(Stored data entries)
------------------------

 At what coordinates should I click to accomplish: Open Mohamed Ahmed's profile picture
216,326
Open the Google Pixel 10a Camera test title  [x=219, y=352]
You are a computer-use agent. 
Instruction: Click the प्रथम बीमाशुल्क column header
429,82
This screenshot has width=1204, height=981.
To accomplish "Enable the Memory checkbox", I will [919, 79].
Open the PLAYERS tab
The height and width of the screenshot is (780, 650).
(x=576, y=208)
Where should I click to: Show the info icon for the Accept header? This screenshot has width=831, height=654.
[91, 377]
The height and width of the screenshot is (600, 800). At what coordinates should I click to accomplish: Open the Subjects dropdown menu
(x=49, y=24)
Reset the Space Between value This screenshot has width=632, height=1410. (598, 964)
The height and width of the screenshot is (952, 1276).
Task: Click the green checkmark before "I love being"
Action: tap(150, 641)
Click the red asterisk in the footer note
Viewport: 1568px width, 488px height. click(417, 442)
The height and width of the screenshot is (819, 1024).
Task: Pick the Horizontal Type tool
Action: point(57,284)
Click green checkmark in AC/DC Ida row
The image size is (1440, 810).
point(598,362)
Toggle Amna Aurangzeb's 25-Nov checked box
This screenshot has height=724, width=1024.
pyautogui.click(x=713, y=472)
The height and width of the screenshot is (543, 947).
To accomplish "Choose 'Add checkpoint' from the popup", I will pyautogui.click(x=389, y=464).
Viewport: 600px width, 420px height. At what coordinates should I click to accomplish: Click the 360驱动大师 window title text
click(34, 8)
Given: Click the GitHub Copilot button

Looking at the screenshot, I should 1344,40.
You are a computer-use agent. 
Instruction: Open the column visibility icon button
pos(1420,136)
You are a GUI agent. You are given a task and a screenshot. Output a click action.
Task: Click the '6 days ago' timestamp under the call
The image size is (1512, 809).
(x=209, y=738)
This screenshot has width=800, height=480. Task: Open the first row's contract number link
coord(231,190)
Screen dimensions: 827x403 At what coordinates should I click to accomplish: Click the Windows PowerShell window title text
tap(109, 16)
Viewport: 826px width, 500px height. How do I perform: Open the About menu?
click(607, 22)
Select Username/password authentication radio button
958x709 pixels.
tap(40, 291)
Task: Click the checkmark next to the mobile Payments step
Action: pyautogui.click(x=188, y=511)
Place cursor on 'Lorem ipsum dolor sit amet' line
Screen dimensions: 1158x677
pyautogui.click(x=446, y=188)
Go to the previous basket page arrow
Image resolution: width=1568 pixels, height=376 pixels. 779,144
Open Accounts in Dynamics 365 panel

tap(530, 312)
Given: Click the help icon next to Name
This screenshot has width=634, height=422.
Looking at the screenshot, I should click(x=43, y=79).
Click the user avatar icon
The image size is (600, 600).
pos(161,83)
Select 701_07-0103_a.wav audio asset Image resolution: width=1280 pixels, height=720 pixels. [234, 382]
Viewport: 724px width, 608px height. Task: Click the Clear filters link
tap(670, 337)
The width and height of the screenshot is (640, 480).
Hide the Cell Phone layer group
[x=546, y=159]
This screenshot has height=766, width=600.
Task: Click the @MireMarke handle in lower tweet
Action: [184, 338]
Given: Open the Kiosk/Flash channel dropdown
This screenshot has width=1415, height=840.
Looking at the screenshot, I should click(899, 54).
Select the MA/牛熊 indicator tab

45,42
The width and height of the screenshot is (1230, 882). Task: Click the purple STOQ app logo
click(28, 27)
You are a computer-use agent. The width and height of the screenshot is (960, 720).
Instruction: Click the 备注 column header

------------------------

Aim of the exercise
Set down the records again verbatim, so that each word stays as it is.

Output for this task
 At what coordinates should I click to accomplish: Open Mohamed Ahmed's profile picture
216,326
Open the Google Pixel 10a Camera test title  [x=219, y=352]
You are a computer-use agent. 
Instruction: Click the प्रथम बीमाशुल्क column header
429,82
This screenshot has width=1204, height=981.
To accomplish "Enable the Memory checkbox", I will [919, 79].
Open the PLAYERS tab
The height and width of the screenshot is (780, 650).
(x=576, y=208)
Where should I click to: Show the info icon for the Accept header? This screenshot has width=831, height=654.
[91, 377]
The height and width of the screenshot is (600, 800). At what coordinates should I click to accomplish: Open the Subjects dropdown menu
(x=49, y=24)
Reset the Space Between value This screenshot has width=632, height=1410. (598, 964)
The height and width of the screenshot is (952, 1276).
Task: Click the green checkmark before "I love being"
Action: tap(150, 641)
Click the red asterisk in the footer note
Viewport: 1568px width, 488px height. click(417, 442)
The height and width of the screenshot is (819, 1024).
Task: Pick the Horizontal Type tool
Action: point(57,284)
Click green checkmark in AC/DC Ida row
The image size is (1440, 810).
point(598,362)
Toggle Amna Aurangzeb's 25-Nov checked box
This screenshot has height=724, width=1024.
pyautogui.click(x=713, y=472)
The height and width of the screenshot is (543, 947).
To accomplish "Choose 'Add checkpoint' from the popup", I will pyautogui.click(x=389, y=464).
Viewport: 600px width, 420px height. At what coordinates should I click to accomplish: Click the 360驱动大师 window title text
click(34, 8)
Given: Click the GitHub Copilot button

Looking at the screenshot, I should 1344,40.
You are a computer-use agent. 
Instruction: Open the column visibility icon button
pos(1420,136)
You are a GUI agent. You are given a task and a screenshot. Output a click action.
Task: Click the '6 days ago' timestamp under the call
The image size is (1512, 809).
(x=209, y=738)
This screenshot has width=800, height=480. Task: Open the first row's contract number link
coord(231,190)
Screen dimensions: 827x403 At what coordinates should I click to accomplish: Click the Windows PowerShell window title text
tap(109, 16)
Viewport: 826px width, 500px height. How do I perform: Open the About menu?
click(607, 22)
Select Username/password authentication radio button
958x709 pixels.
tap(40, 291)
Task: Click the checkmark next to the mobile Payments step
Action: pyautogui.click(x=188, y=511)
Place cursor on 'Lorem ipsum dolor sit amet' line
Screen dimensions: 1158x677
pyautogui.click(x=446, y=188)
Go to the previous basket page arrow
Image resolution: width=1568 pixels, height=376 pixels. 779,144
Open Accounts in Dynamics 365 panel

tap(530, 312)
Given: Click the help icon next to Name
This screenshot has width=634, height=422.
Looking at the screenshot, I should click(x=43, y=79).
Click the user avatar icon
The image size is (600, 600).
pos(161,83)
Select 701_07-0103_a.wav audio asset Image resolution: width=1280 pixels, height=720 pixels. [234, 382]
Viewport: 724px width, 608px height. Task: Click the Clear filters link
tap(670, 337)
The width and height of the screenshot is (640, 480).
Hide the Cell Phone layer group
[x=546, y=159]
This screenshot has height=766, width=600.
Task: Click the @MireMarke handle in lower tweet
Action: [184, 338]
Given: Open the Kiosk/Flash channel dropdown
This screenshot has width=1415, height=840.
Looking at the screenshot, I should click(899, 54).
Select the MA/牛熊 indicator tab

45,42
The width and height of the screenshot is (1230, 882). Task: Click the purple STOQ app logo
click(28, 27)
You are a computer-use agent. The width and height of the screenshot is (960, 720).
Instruction: Click the 备注 column header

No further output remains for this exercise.